> [Required work] Print every entry below again. Nothing may differ from the original.

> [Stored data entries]
((

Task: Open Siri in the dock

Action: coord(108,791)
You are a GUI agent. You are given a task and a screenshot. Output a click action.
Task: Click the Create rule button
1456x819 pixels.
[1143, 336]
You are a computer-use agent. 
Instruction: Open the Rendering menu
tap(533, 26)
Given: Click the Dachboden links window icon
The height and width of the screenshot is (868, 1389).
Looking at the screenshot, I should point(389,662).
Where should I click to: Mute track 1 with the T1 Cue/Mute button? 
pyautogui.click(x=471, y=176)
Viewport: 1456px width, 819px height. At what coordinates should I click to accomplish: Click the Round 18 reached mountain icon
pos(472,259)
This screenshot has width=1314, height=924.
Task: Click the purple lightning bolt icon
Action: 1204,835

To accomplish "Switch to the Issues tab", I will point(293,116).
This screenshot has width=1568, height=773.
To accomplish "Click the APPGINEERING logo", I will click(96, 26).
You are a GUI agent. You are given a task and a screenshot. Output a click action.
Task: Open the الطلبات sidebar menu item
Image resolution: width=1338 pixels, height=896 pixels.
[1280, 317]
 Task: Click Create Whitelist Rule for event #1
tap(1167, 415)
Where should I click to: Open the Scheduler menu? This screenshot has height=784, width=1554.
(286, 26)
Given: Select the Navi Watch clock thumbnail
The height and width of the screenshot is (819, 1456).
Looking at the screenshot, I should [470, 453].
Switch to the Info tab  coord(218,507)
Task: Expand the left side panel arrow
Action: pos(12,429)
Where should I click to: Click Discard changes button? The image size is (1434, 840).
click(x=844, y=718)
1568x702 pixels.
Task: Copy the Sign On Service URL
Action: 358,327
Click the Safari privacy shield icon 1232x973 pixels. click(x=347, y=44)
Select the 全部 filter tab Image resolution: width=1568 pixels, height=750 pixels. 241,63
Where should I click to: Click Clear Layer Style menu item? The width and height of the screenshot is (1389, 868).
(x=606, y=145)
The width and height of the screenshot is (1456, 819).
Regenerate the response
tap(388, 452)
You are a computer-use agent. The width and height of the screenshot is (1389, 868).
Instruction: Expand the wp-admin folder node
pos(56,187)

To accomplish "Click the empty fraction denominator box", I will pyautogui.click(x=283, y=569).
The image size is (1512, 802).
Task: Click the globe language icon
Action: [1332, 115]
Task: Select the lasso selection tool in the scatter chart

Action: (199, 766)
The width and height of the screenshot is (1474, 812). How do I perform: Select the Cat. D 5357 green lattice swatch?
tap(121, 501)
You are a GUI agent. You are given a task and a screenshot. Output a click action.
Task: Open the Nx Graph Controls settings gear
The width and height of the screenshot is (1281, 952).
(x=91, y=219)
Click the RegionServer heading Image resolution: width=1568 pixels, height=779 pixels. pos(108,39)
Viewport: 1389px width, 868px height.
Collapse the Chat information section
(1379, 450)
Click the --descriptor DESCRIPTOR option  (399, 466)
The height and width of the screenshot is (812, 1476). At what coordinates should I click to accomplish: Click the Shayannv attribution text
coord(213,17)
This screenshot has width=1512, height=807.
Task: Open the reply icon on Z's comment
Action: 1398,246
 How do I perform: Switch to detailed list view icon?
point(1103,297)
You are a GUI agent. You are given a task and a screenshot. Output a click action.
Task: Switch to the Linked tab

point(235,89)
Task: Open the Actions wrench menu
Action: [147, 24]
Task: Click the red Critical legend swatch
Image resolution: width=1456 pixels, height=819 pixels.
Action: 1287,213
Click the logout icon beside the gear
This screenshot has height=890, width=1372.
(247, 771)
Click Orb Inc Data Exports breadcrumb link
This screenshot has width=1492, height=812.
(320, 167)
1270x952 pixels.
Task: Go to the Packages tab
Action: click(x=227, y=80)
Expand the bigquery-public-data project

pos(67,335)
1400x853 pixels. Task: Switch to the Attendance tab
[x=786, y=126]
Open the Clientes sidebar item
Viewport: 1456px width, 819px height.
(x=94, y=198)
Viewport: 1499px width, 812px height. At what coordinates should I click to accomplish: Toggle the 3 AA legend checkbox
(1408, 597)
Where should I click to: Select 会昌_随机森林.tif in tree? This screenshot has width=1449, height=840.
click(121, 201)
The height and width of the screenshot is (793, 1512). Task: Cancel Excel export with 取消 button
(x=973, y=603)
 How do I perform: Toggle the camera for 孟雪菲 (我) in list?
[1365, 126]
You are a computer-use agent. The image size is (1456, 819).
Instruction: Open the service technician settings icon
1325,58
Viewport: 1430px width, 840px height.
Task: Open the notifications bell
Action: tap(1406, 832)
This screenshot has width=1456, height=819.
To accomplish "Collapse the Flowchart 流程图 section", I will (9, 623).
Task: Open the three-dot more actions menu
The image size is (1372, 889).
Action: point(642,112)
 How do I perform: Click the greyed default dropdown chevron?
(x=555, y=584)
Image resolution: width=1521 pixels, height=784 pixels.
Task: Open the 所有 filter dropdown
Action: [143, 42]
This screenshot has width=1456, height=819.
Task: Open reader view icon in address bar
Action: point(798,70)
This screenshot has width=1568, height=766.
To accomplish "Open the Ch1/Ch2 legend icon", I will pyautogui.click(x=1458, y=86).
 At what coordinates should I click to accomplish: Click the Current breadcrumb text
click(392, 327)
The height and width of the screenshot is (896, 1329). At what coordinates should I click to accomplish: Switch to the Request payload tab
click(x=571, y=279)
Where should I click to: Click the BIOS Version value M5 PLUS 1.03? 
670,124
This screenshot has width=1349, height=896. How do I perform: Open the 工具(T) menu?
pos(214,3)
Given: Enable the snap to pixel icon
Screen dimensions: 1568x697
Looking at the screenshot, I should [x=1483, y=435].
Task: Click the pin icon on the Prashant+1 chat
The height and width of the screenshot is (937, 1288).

))

> [Response below]
Task: Open Siri in the dock

Action: coord(108,791)
You are a GUI agent. You are given a task and a screenshot. Output a click action.
Task: Click the Create rule button
1456x819 pixels.
[1143, 336]
You are a computer-use agent. 
Instruction: Open the Rendering menu
tap(533, 26)
Given: Click the Dachboden links window icon
The height and width of the screenshot is (868, 1389).
Looking at the screenshot, I should point(389,662).
Where should I click to: Mute track 1 with the T1 Cue/Mute button? 
pyautogui.click(x=471, y=176)
Viewport: 1456px width, 819px height. At what coordinates should I click to accomplish: Click the Round 18 reached mountain icon
pos(472,259)
This screenshot has width=1314, height=924.
Task: Click the purple lightning bolt icon
Action: 1204,835

To accomplish "Switch to the Issues tab", I will point(293,116).
This screenshot has width=1568, height=773.
To accomplish "Click the APPGINEERING logo", I will click(96, 26).
You are a GUI agent. You are given a task and a screenshot. Output a click action.
Task: Open the الطلبات sidebar menu item
Image resolution: width=1338 pixels, height=896 pixels.
[1280, 317]
 Task: Click Create Whitelist Rule for event #1
tap(1167, 415)
Where should I click to: Open the Scheduler menu? This screenshot has height=784, width=1554.
(286, 26)
Given: Select the Navi Watch clock thumbnail
The height and width of the screenshot is (819, 1456).
Looking at the screenshot, I should [470, 453].
Switch to the Info tab  coord(218,507)
Task: Expand the left side panel arrow
Action: pos(12,429)
Where should I click to: Click Discard changes button? The image size is (1434, 840).
click(x=844, y=718)
1568x702 pixels.
Task: Copy the Sign On Service URL
Action: 358,327
Click the Safari privacy shield icon 1232x973 pixels. click(x=347, y=44)
Select the 全部 filter tab Image resolution: width=1568 pixels, height=750 pixels. 241,63
Where should I click to: Click Clear Layer Style menu item? The width and height of the screenshot is (1389, 868).
(x=606, y=145)
The width and height of the screenshot is (1456, 819).
Regenerate the response
tap(388, 452)
You are a computer-use agent. The width and height of the screenshot is (1389, 868).
Instruction: Expand the wp-admin folder node
pos(56,187)

To accomplish "Click the empty fraction denominator box", I will pyautogui.click(x=283, y=569).
The image size is (1512, 802).
Task: Click the globe language icon
Action: [1332, 115]
Task: Select the lasso selection tool in the scatter chart

Action: (199, 766)
The width and height of the screenshot is (1474, 812). How do I perform: Select the Cat. D 5357 green lattice swatch?
tap(121, 501)
You are a GUI agent. You are given a task and a screenshot. Output a click action.
Task: Open the Nx Graph Controls settings gear
The width and height of the screenshot is (1281, 952).
(x=91, y=219)
Click the RegionServer heading Image resolution: width=1568 pixels, height=779 pixels. pos(108,39)
Viewport: 1389px width, 868px height.
Collapse the Chat information section
(1379, 450)
Click the --descriptor DESCRIPTOR option  (399, 466)
The height and width of the screenshot is (812, 1476). At what coordinates should I click to accomplish: Click the Shayannv attribution text
coord(213,17)
This screenshot has width=1512, height=807.
Task: Open the reply icon on Z's comment
Action: 1398,246
 How do I perform: Switch to detailed list view icon?
point(1103,297)
You are a GUI agent. You are given a task and a screenshot. Output a click action.
Task: Switch to the Linked tab

point(235,89)
Task: Open the Actions wrench menu
Action: [147, 24]
Task: Click the red Critical legend swatch
Image resolution: width=1456 pixels, height=819 pixels.
Action: 1287,213
Click the logout icon beside the gear
This screenshot has height=890, width=1372.
(247, 771)
Click Orb Inc Data Exports breadcrumb link
This screenshot has width=1492, height=812.
(320, 167)
1270x952 pixels.
Task: Go to the Packages tab
Action: click(x=227, y=80)
Expand the bigquery-public-data project

pos(67,335)
1400x853 pixels. Task: Switch to the Attendance tab
[x=786, y=126]
Open the Clientes sidebar item
Viewport: 1456px width, 819px height.
(x=94, y=198)
Viewport: 1499px width, 812px height. At what coordinates should I click to accomplish: Toggle the 3 AA legend checkbox
(1408, 597)
Where should I click to: Select 会昌_随机森林.tif in tree? This screenshot has width=1449, height=840.
click(121, 201)
The height and width of the screenshot is (793, 1512). Task: Cancel Excel export with 取消 button
(x=973, y=603)
 How do I perform: Toggle the camera for 孟雪菲 (我) in list?
[1365, 126]
You are a computer-use agent. The image size is (1456, 819).
Instruction: Open the service technician settings icon
1325,58
Viewport: 1430px width, 840px height.
Task: Open the notifications bell
Action: tap(1406, 832)
This screenshot has width=1456, height=819.
To accomplish "Collapse the Flowchart 流程图 section", I will (9, 623).
Task: Open the three-dot more actions menu
The image size is (1372, 889).
Action: point(642,112)
 How do I perform: Click the greyed default dropdown chevron?
(x=555, y=584)
Image resolution: width=1521 pixels, height=784 pixels.
Task: Open the 所有 filter dropdown
Action: [143, 42]
This screenshot has width=1456, height=819.
Task: Open reader view icon in address bar
Action: point(798,70)
This screenshot has width=1568, height=766.
To accomplish "Open the Ch1/Ch2 legend icon", I will pyautogui.click(x=1458, y=86).
 At what coordinates should I click to accomplish: Click the Current breadcrumb text
click(392, 327)
The height and width of the screenshot is (896, 1329). At what coordinates should I click to accomplish: Switch to the Request payload tab
click(x=571, y=279)
Where should I click to: Click the BIOS Version value M5 PLUS 1.03? 
670,124
This screenshot has width=1349, height=896. How do I perform: Open the 工具(T) menu?
pos(214,3)
Given: Enable the snap to pixel icon
Screen dimensions: 1568x697
Looking at the screenshot, I should [x=1483, y=435].
Task: Click the pin icon on the Prashant+1 chat
The height and width of the screenshot is (937, 1288).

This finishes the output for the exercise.